Tunnel vision

The BBC has reported that TfL is advising Tube users not to use the Northern Line between Tooting Bec and Clapham North from 8am to 8.45am. Apparently commuters are having to wait two or three trains before getting on, due to congestion. People could try walking or cycling instead, Tfl has advised.

Does it strike anyone else as strange that people should need government advice on something as straightforward as taking a healthy, uplifting short walk or cycle ride each day rather than sitting on a Tube train which, even in the best of times, labours through a stuffy, claustrophobic tunnel and is rammed with stressed-out commuters?

I consider conditions on the London Underground to be a humanitarian issue which is awaiting its time for public attention and action.
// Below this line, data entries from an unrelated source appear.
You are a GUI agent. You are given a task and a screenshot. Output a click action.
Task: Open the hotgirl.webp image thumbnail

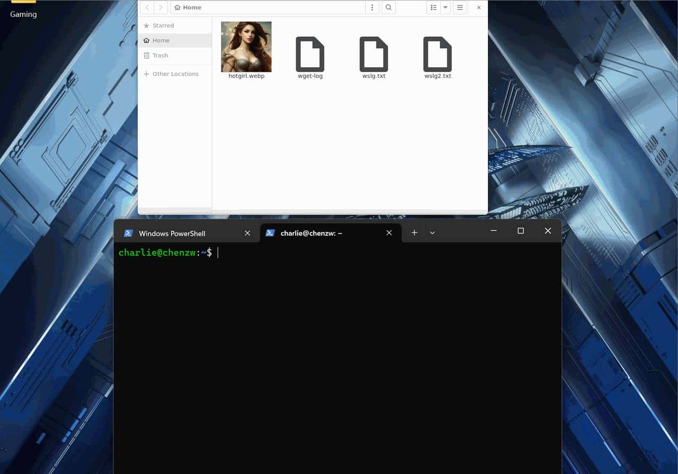coord(246,47)
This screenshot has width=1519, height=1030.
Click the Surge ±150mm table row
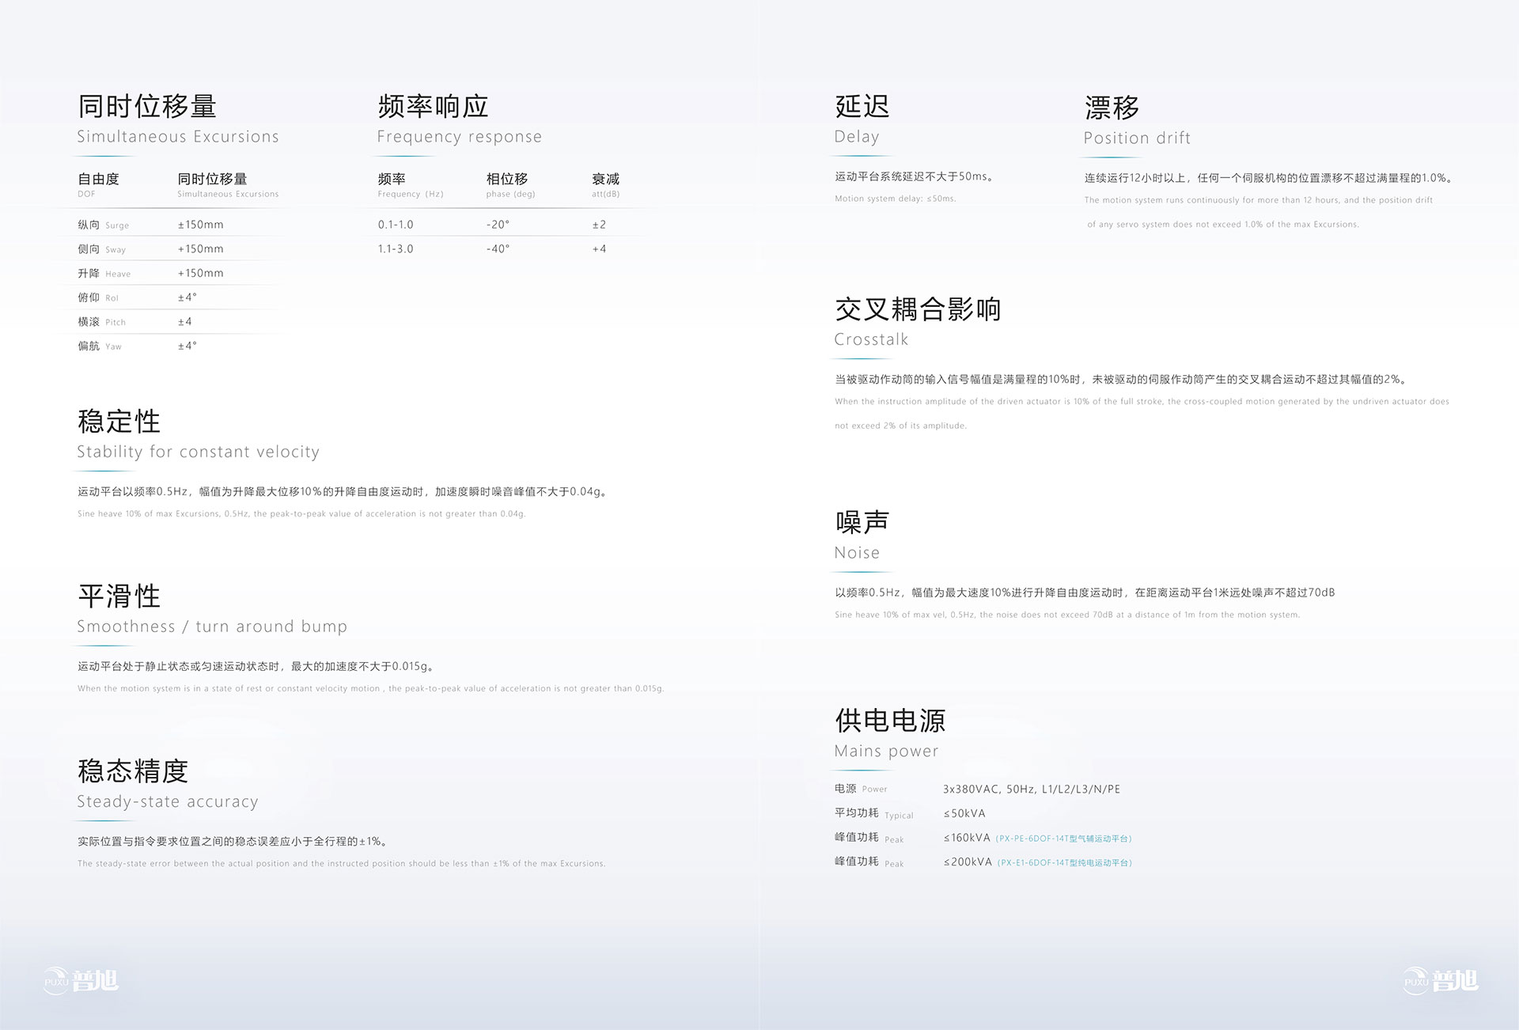tap(150, 225)
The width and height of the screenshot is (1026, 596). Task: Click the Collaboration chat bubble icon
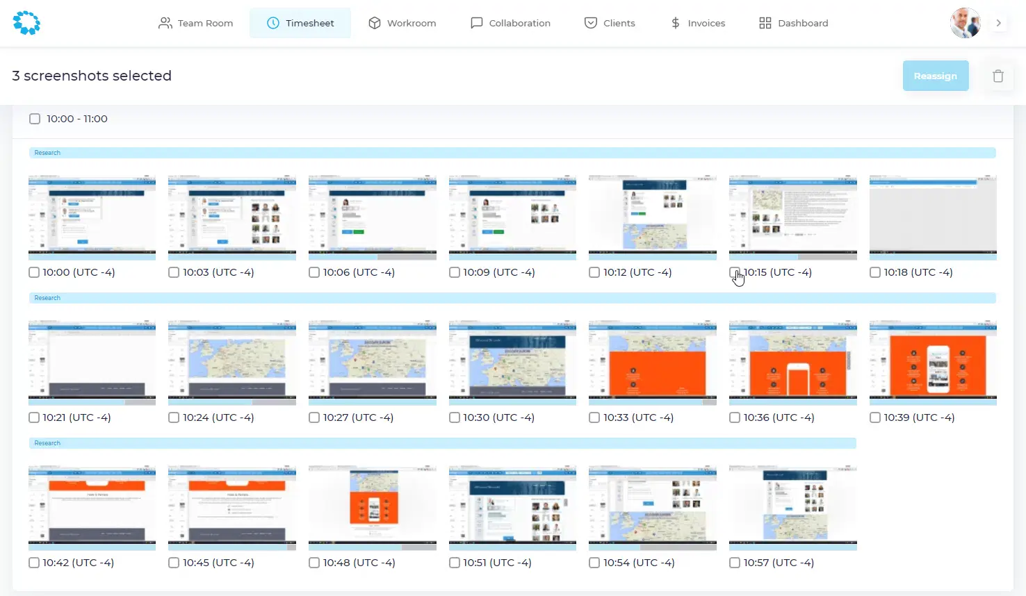tap(476, 23)
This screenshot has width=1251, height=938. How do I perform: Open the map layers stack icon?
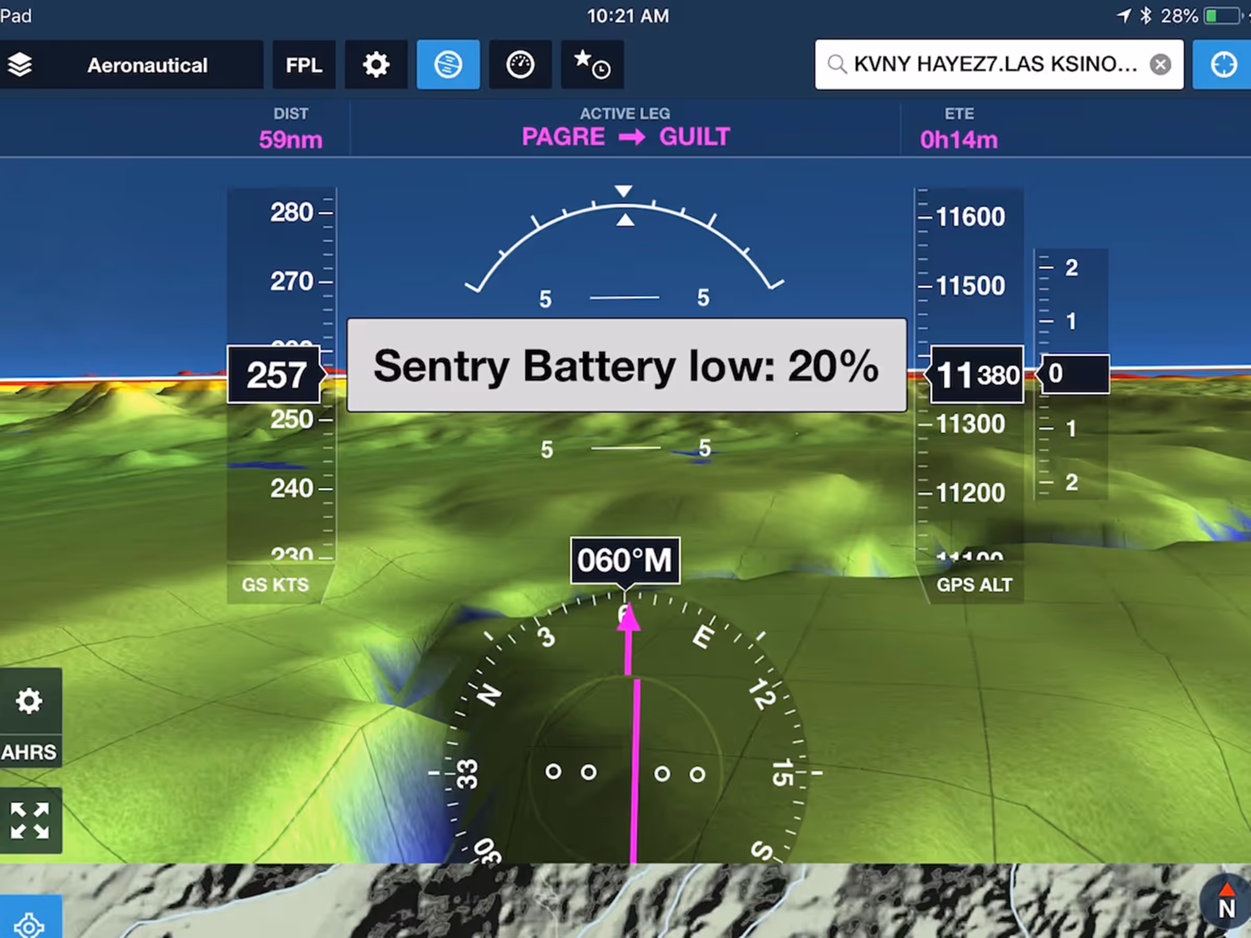click(20, 64)
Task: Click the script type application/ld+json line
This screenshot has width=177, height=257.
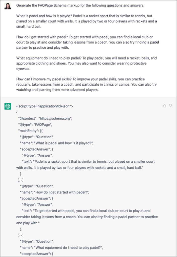Action: click(45, 106)
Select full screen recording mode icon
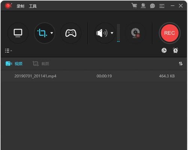The width and height of the screenshot is (188, 150). click(18, 33)
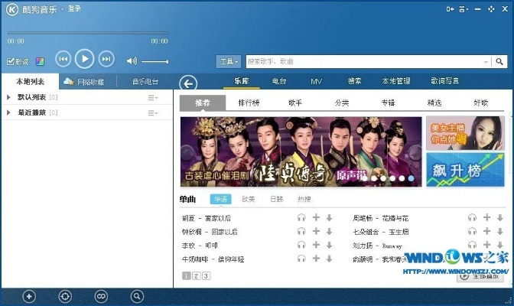Go to page 2 of songs
The height and width of the screenshot is (306, 514).
tap(196, 275)
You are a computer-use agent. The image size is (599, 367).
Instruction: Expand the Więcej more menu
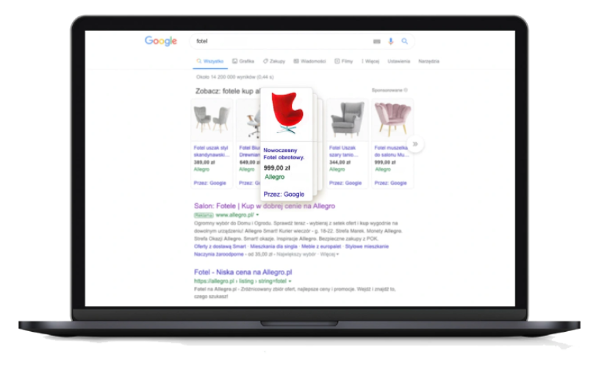click(370, 61)
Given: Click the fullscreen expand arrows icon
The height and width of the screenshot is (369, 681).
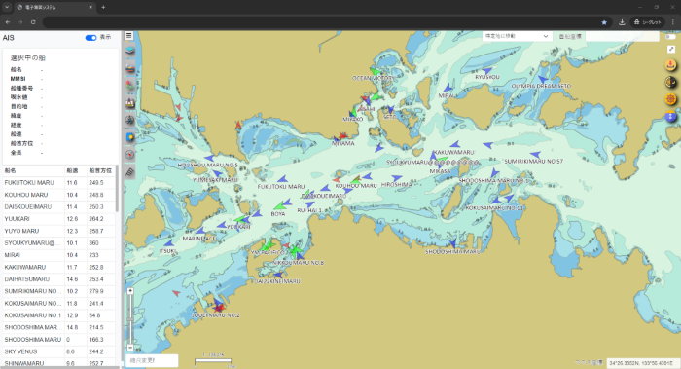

But if the Tube, at least in its current form, is a grim relic that deserves to be consigned to history, then why do people persist in using it, when they could be cruising through the streets on a bicycle or e-bike? Are Londoners masochists?

I’ve got a few theories. I think the difficulty of navigating by bike in the capital makes people scared that they’ll stray onto main roads and into heavy traffic when cycling. A Tube-style London Cycle Map showing a network of safer, quieter signed backstreet routes would instantly solve this problem, and get people off the Tube and onto their bikes.

Yet regular Londoners aren’t exactly clamouring for a London Cycle Map. They seem resigned to their underground fate. What’s going on?

Psychologists have identified a simple mechanism whereby a person can become trapped in a dysfunctional relationship. Any relationship that causes stress and uncertainty, and inconsistently gives support, can dampen a person’s confidence so much that they don’t even have the confidence to make a change.

I often think of this when I see ashen-faced commuters scanning disrupted train timetables so anxiously that they are unable to contemplate an alternative way of travelling.

If TfL really wanted to wean people off disempowering trains and onto liberating bicycles, they could inform commuters every day, not just at exceptional times, of the benefits of cycling. They could, for instance, supply copies of Cycle Lifestyle at every Tube station. We asked TfL to do this, and they declined. I guess there’s more money to made from the freesheets that are supplied on the Tube – freesheets that are full of bad news (often, indeed, about cycling) and mind-destroying celebrity nonsense all of which further dampens people’s impetus for positive change.